In the middle of the day he found two minnows in a large pool.  It was impossible to bale it, but he was calmer now and managed to catch them in his tin bucket.  They were no longer than his little finger, but he was not particularly hungry.  The dull ache in his stomach had been growing duller and fainter.  It seemed almost that his stomach was dozing.  He ate the fish raw, masticating with painstaking care, for the eating was an act of pure reason.  While he had no desire to eat, he knew that he must eat to live.
In the evening he caught three more minnows, eating two and saving the third for breakfast.  The sun had dried stray shreds of moss, and he was able to warm himself with hot water.  He had not covered more than ten miles that day; and the next day, travelling whenever his heart permitted him, he covered no more than five miles.  But his stomach did not give him the slightest uneasiness.  It had gone to sleep.  He was in a strange country, too, and the caribou were growing more plentiful, also the wolves.  Often their yelps drifted across the desolation, and once he saw three of them slinking away before his path.
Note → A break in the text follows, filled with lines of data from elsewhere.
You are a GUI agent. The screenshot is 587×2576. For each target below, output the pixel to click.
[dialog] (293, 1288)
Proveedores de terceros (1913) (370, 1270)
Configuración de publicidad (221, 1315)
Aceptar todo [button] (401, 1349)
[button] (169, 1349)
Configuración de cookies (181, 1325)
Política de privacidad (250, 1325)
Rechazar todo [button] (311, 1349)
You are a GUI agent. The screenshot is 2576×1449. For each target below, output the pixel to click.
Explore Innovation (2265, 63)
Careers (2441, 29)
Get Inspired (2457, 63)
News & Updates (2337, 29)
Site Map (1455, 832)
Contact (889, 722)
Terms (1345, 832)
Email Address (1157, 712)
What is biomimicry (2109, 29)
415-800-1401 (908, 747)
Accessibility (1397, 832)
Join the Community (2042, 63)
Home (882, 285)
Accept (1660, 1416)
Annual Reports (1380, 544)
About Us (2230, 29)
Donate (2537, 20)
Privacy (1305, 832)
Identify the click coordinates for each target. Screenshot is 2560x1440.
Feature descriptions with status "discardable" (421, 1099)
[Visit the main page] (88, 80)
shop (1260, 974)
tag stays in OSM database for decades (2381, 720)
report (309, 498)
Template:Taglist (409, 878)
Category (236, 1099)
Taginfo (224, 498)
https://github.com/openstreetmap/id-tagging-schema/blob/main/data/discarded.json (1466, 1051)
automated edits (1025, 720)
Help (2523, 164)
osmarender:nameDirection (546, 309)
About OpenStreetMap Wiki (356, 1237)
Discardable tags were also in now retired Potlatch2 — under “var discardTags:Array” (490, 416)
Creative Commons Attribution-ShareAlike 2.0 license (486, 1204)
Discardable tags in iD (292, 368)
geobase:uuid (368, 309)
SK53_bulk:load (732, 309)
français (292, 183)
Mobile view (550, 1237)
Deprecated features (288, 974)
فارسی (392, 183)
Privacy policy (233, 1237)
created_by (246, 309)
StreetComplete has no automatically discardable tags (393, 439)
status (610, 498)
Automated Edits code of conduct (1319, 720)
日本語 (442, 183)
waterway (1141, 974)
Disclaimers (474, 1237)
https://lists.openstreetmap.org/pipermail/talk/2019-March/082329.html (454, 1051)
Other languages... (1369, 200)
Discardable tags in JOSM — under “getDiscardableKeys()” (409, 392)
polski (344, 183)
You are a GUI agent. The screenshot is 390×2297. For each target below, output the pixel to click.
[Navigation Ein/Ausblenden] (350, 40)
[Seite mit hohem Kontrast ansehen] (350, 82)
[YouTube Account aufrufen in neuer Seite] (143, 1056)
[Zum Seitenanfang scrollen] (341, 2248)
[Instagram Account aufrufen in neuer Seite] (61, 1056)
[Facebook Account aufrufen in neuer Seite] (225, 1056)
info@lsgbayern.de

The content is an excerpt from Love of Life, by Jack London. The problem is mainly about LFSR and I've tried not to make it hard (with the cost of some running time, actually). Your flag is SUSCTF{Thx_f0r_y0uR_P4ti3nce_:)_GoodLuck!_1bc9b80142c24fef610b8d770b500009} and I hope you will enjoy our game. You'll find this problem so ez while solving other problems, which is created by --.